Japan News for January 25, 2007
Some Japan-related links for this morning:
- The U.S. invasion of Iraq was a mistake based on a faulty assumption, Japan’s defense minister said Wednesday in a rare criticism from Washington’s closest Asian ally. [Link]
- Mainichi Shinbun has a story discussing Mt. Fuji’s placement on the provisional list of Japan’s prospective cultural sites to be nominated for inclusion on the World Heritage list. [Link]
- The same man who is behind legal proceedings to provisionally seize the assets of 2ch founder Hiroyuki as well as force him into bankruptcy for failure to cooperate with a court decision is now apparently filing to force a mysterious “company X” into third party bankruptcy as well over the matter.

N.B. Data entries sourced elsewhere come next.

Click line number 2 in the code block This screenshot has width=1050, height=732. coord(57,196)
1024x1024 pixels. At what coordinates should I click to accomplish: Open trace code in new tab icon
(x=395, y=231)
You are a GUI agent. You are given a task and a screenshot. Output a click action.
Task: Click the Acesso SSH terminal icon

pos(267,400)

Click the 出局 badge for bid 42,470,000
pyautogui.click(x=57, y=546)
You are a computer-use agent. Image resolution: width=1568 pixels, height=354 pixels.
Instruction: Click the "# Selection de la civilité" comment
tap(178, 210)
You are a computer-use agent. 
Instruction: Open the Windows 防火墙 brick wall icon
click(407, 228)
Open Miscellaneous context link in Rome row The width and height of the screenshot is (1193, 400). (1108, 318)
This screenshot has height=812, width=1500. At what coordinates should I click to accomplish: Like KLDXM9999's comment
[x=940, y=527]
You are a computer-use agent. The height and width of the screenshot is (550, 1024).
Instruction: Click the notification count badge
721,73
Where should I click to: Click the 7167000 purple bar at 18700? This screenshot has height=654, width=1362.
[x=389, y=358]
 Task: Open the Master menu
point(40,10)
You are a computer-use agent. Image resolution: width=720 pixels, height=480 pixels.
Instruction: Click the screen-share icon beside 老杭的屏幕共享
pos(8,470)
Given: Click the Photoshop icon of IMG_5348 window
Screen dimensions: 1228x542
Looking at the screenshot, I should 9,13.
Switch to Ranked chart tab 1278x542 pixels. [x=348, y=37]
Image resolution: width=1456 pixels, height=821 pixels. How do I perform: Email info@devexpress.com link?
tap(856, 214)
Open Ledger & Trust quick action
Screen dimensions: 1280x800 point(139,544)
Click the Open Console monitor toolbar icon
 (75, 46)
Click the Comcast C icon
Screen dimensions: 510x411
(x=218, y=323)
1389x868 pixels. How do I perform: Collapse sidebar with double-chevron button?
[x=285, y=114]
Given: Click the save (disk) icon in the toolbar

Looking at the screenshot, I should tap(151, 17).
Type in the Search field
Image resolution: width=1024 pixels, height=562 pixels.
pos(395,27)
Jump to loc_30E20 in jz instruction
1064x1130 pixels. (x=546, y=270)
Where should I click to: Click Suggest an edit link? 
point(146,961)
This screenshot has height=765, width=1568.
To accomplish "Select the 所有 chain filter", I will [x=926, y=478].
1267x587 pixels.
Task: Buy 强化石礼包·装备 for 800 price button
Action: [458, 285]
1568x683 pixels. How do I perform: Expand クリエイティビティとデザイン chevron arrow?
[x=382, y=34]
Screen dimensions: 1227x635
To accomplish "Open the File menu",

This Company X, based in Sapporo, is reportedly the true operator of 2ch and the one actually in charge of deleting inappropriate posts etc. [Link]
- In a related story, few Japanese net users care about 2ch, according to a recent poll. [Link]
- The Japanese government will dispatch up to nine Self-Defense Forces members to Nepal as part of an international peacekeeping operation, the first such deployment under the newly upgraded Defense Ministry. [Link]
- Nearly half of the participants in the latest Triangle Business Journal poll say they think Japan produces the best-engineered automobiles in the world. [Link]
- A 34-year-old Japanese student is in custody in Melbourne, accused of taking photographs of women in the shower at a backpackers hostel. Takuya Muto, of Sydney, is also alleged to have taken photos up a woman’s skirt at the Australian Open Tennis Tournament. [Link]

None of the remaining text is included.